Jawaban Adnan memupuskan niat.
“Aku juga pernah ambil, kok. Terus aku ganti pas honor buat mengisi ekskul cair. Enggak apa-apa, kok. Asal kamu ganti juga. Anggap aja ngutang,” lanjutnya lagi lantas meraba saku seragam. Sekotak rokok ia keluarkan dan diacungkan depan wajahku. Aku menggeleng, juga sebagai jawaban bahwa tawaranya barusan kutolak. Bel masuk panjang memisahkan kami.
***
Sore itu, saat guyuran hujan membilas jejak-jejak darah Simbok di teras, aku mengendarai sepeda motor butut warisan mendiang Bapak. Satu-satunya harta peninggalan milikku yang lantas terparkir di teras indekos Adnan. Ia selalu membunuh waktu dengan membunuh dirinya pelan-pelan. Menyumpal mulut dengan lintingan tembakau yang ujungnya tersulut bara api.
“Uang itu, boleh aku pinjam sebentar?” tanyaku saat dua buah gelas kopi tubruk instan terhidang di tengah-tengah, mencipta jarak di antara kami.
“Boleh, tapi besok.

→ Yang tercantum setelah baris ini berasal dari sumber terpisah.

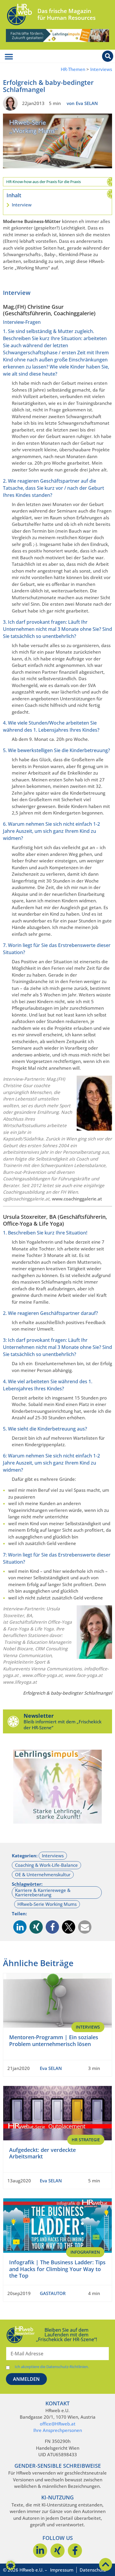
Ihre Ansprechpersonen (57, 2430)
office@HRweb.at (57, 2424)
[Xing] (57, 2550)
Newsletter (39, 1715)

Gimana dengan Simbok?”
Aku menggeleng rendah, lalu ia mengangguk pelan sekali.
“Oke, besok datang ke tempat biasa. Aku kasih uangnya di sana. Tapi, ingat. Harus kamu ganti kalau ada uang. Soalnya itu bukan hakmu.”
Aku mengangguk lemah. Setelah segelas kopi tandas dan langit hanya menyisakan mega kelabu, aku pun kembali memacu motor butut kembali ke rumah. Azan Asar yang berkumandang menjeda niat langsung pulang dan mengecek kondisi Simbok. Sebelum waktu salat habis, aku bergegas mengambil wudu lantas bergabung dengan saf.

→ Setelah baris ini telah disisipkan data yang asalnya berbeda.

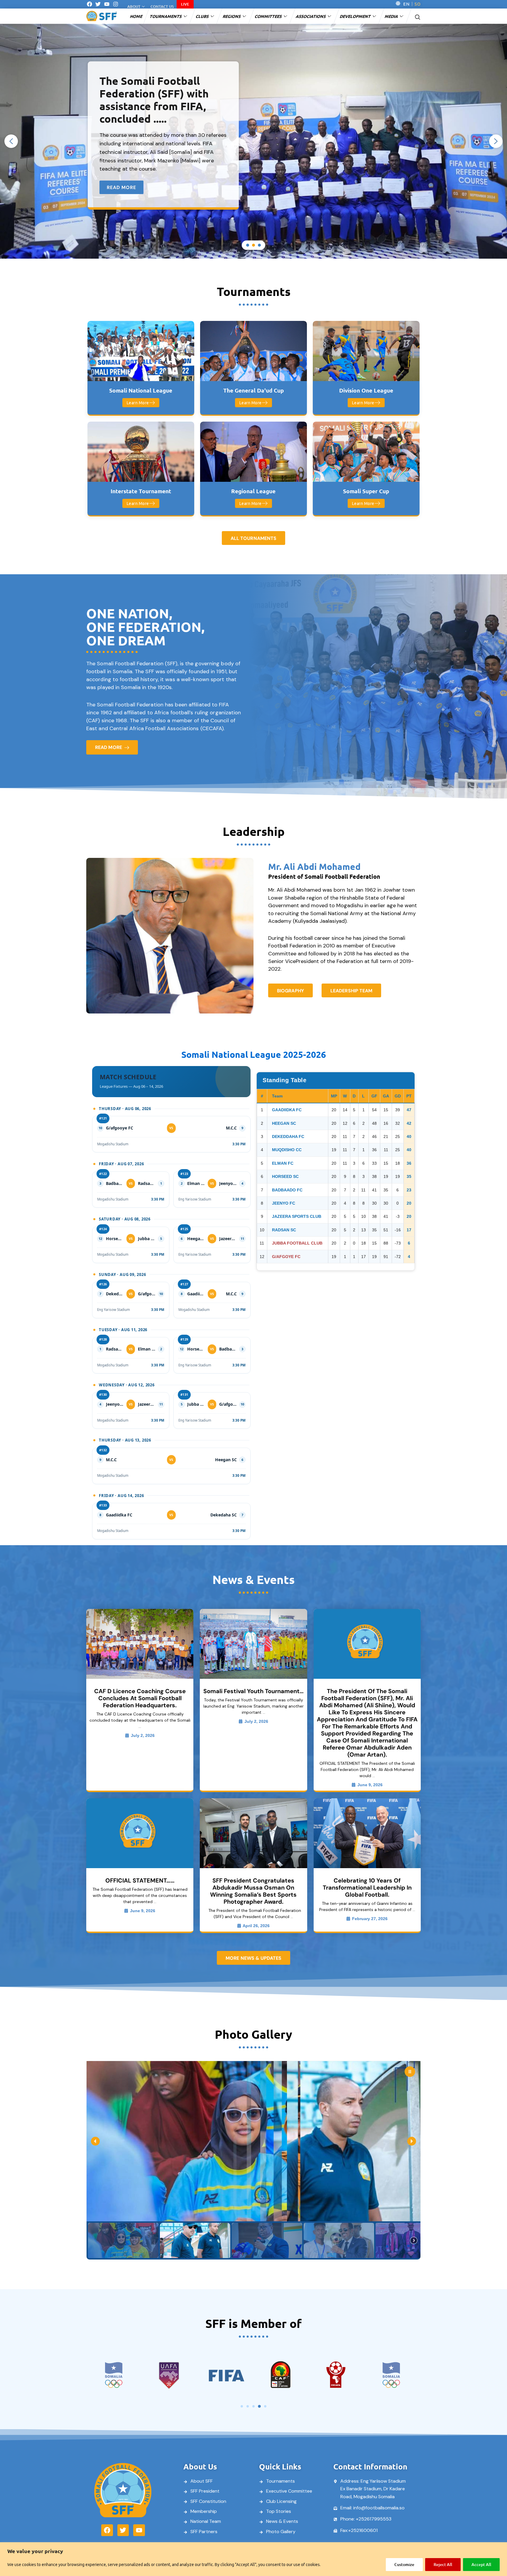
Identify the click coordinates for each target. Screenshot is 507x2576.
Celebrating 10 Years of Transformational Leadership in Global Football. (367, 1887)
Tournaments (166, 16)
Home (136, 16)
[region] (253, 2559)
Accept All (481, 2564)
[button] (417, 16)
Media (391, 16)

Tak ada niat mendengar ceramah sebenarnya. Namun, dengungan namaku yang diserukan imam masjid, menahan langkah keluar masjid. Puluhan mata jemaah masjid membuat langkahku tertahan di lantai dingin masjid. Ketika imam itu menyuruhku duduk, dengan patuhnya kakiku bergerak sendiri kembali ke karpet hijau. Sebuah ruang besar disediakan untukku, sedangkan jemaah lain menyingkir. Mereka duduk di kanan, kiri, dan belakang. Macam saksi dalam sebuah persidangan.
Imam masjid mengetukkan palu pada mimbar. “Kamu saya vonis masuk neraka dan dipotong lidahnya.”
“Loh, Pak. Tapi saya enggak salah apa-apa.”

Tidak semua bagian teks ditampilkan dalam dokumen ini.